CSU professors lead NASA’s weather, hurricane mapping mission

Marshall Dunham

Colorado State University is changing the game when it comes to using satellite mapping weather systems.

TEMPEST-D is a mission led by CSU electrical and computer engineering professor Steven Reising that aims to map storms — especially hurricanes.


In fact, TEMPEST-D, which stands for Temporal Experiment for Storms and Tropical Systems Demonstration, was just recently used to map out Hurricane Dorian.

Professor Chandrasekaran Venkatachalam is helping to co-investigate the mission, which is also partnered with NASA’s Jet Propulsion Laboratory and Blue Canyon Technologies.

“TEMPEST is a technology demonstration,” Reising said. “It’s based on the CubeSat standard, which was developed for students to get their ideas into space.”

A CubeSat is a miniature satellite made up of multiple cubic units. Small and lightweight, they’re often put into orbit from the International Space Station.

According to a mission overview from JPL, TEMPEST-D will reduce the risk, cost and development time of a future constellation of nanosatellites. These satellites will directly observe the time evolution of clouds and study the conditions controlling the transition from non-precipitating to precipitating clouds using high-temporal resolution observations. 

It feels like a unique role to be able to come up with something new that’s increasing our ability to look at the Earth from space.” Steven Reising, electrical and computer engineering professor and TEMPEST-D mission leader

Reising said the actual satellite itself is about 14 inches by 8 inches by 4 inches, weighing 25 pounds.
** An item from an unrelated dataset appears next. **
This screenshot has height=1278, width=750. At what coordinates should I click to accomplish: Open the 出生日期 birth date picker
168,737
Though the technology to map out storms already exists, it’s both large and expensive, Reising said. This technology is comparable, but TEMPEST-D is less expensive. 
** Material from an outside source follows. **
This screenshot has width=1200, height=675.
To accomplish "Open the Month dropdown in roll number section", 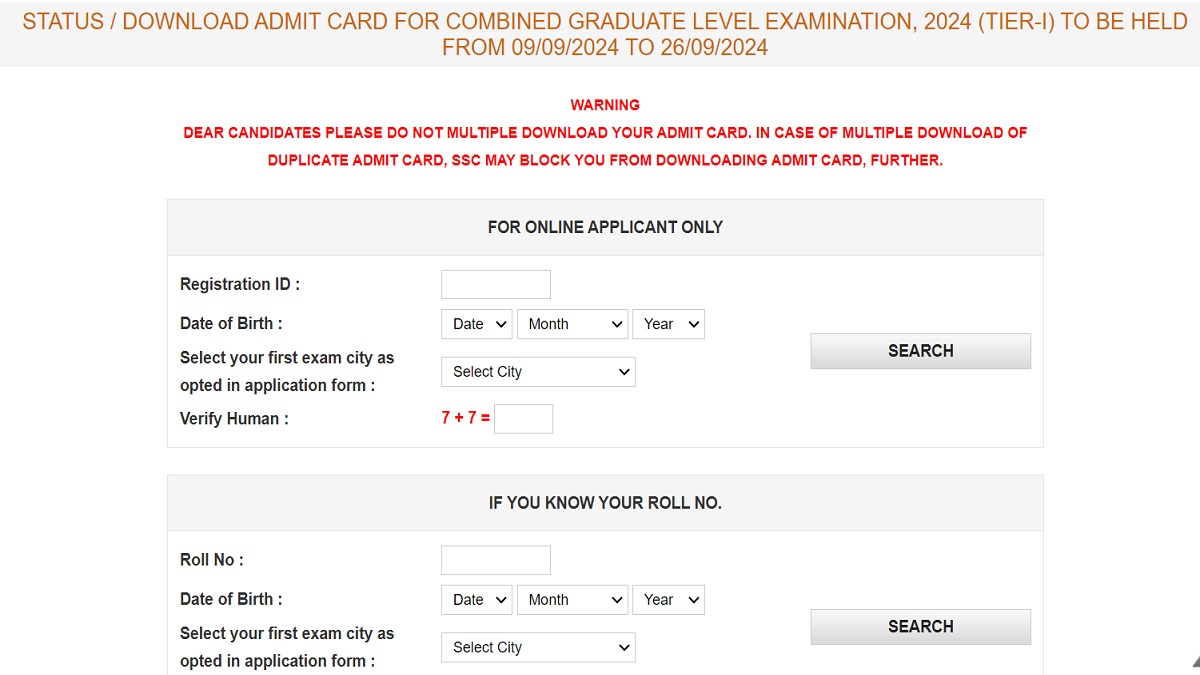I will pos(572,599).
“It’s a lot cheaper and a lot smaller,” Reising said. “You can launch these more often, but maybe more importantly, you can launch more of them. If we can launch even a few of them, then we can get snapshots of how that storm is developing (in) real time.”

Reising said that when a thunderstorm develops, it lingers for maybe 30 minutes to an hour.
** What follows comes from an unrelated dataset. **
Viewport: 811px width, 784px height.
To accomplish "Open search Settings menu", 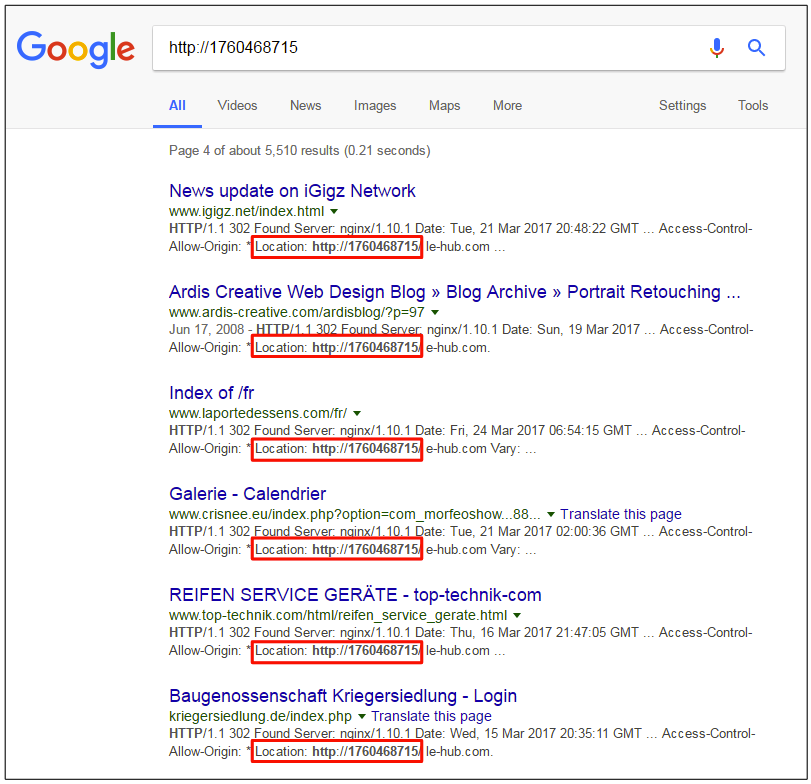I will [682, 105].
“We want to measure within that time period,” Reising said. “The idea is that later, we can have many more observations and more frequently updated observations.”


At some point in 2020 or 2021, it’s expected that TEMPEST-D will burn up in the atmosphere, Reising said.

“It feels like a unique role to be able to come up with something new that’s increasing our ability to look at the Earth from space,” Reising said.

Venkatachalam said that in addition to co-investigating the mission, he’s responsible for validating some of the signals that come from TEMPEST-D.

He said that when the original satellite was launched, it was only expected to last about three months. Since its launch, TEMPEST-D has survived two hurricane seasons.

“It’s turned out to be a lot better than we planned,” Venkatachalam said. 

Venkatachalam said that as the program continues to develop, people are beginning to use the data garnered by TEMPEST-D in meaningful and beneficial ways.

“Now, people are counting on the satellite being around,” Venkatachalam said. “It feels good, and we’re very fortunate. It puts CSU on the map.”